## What the task requires
Would you return the data exactly as given, except for its pictures?

## Provided entries

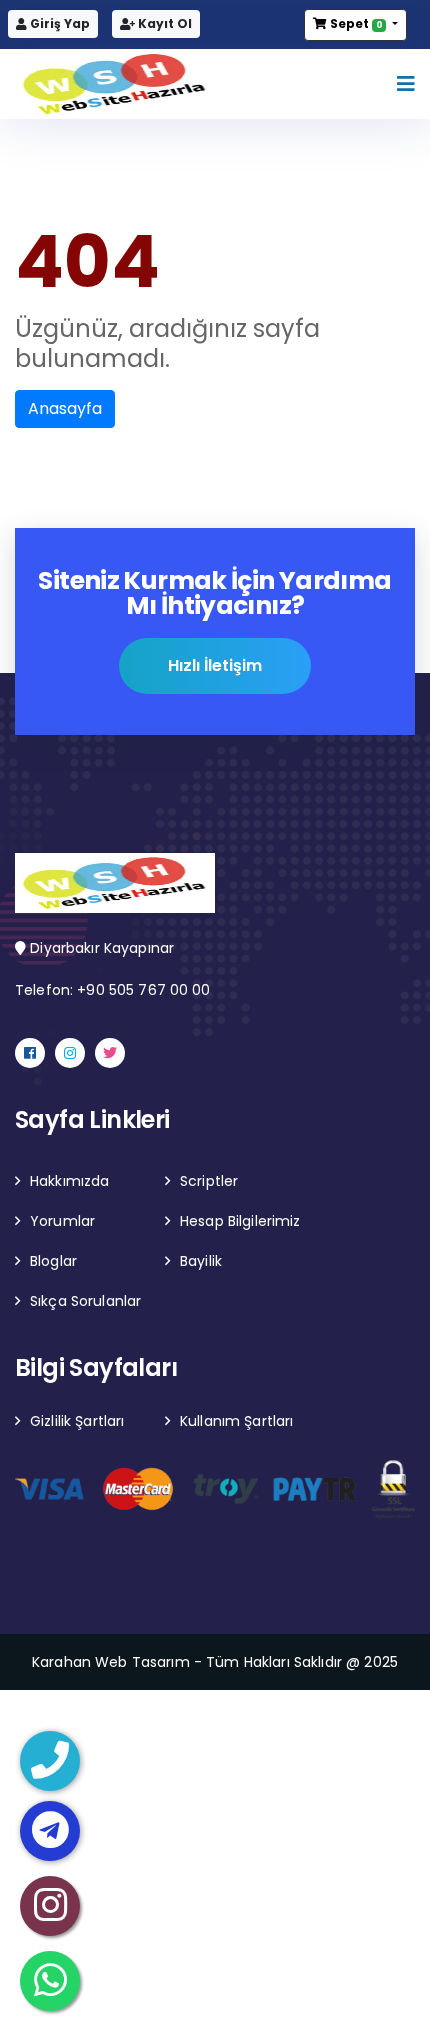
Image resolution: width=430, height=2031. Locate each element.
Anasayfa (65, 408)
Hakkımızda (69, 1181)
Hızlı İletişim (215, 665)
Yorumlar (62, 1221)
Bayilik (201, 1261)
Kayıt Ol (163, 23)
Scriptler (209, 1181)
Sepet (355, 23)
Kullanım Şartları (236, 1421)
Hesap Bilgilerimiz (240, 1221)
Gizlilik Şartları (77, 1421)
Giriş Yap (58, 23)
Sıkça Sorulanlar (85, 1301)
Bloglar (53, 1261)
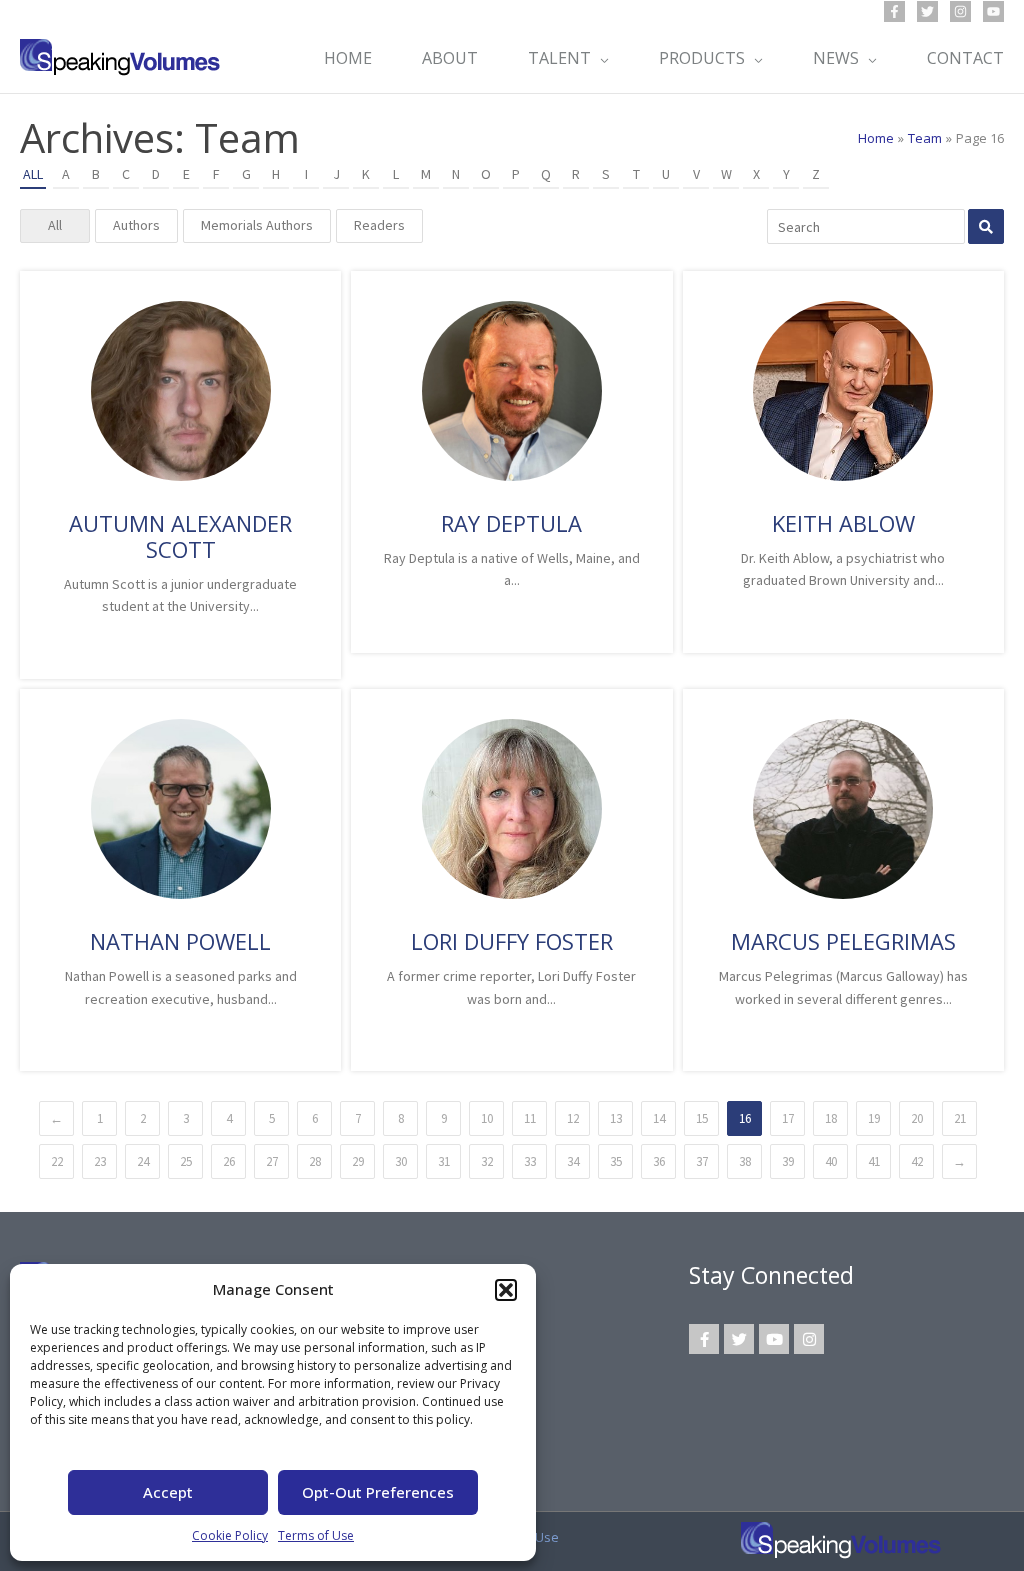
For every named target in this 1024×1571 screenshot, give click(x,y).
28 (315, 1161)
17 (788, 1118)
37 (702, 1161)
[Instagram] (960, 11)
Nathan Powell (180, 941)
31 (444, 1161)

## Exercise result
Image resolution: width=430, height=2031. Locate each element.
Anasayfa (65, 408)
Hakkımızda (69, 1181)
Hızlı İletişim (215, 665)
Yorumlar (62, 1221)
Bayilik (201, 1261)
Kayıt Ol (163, 23)
Scriptler (209, 1181)
Sepet (355, 23)
Kullanım Şartları (236, 1421)
Hesap Bilgilerimiz (240, 1221)
Gizlilik Şartları (77, 1421)
Giriş Yap (58, 23)
Sıkça Sorulanlar (85, 1301)
Bloglar (53, 1261)
For every named target in this 1024×1571 screenshot, give click(x,y).
28 (315, 1161)
17 (788, 1118)
37 (702, 1161)
[Instagram] (960, 11)
Nathan Powell (180, 941)
31 (444, 1161)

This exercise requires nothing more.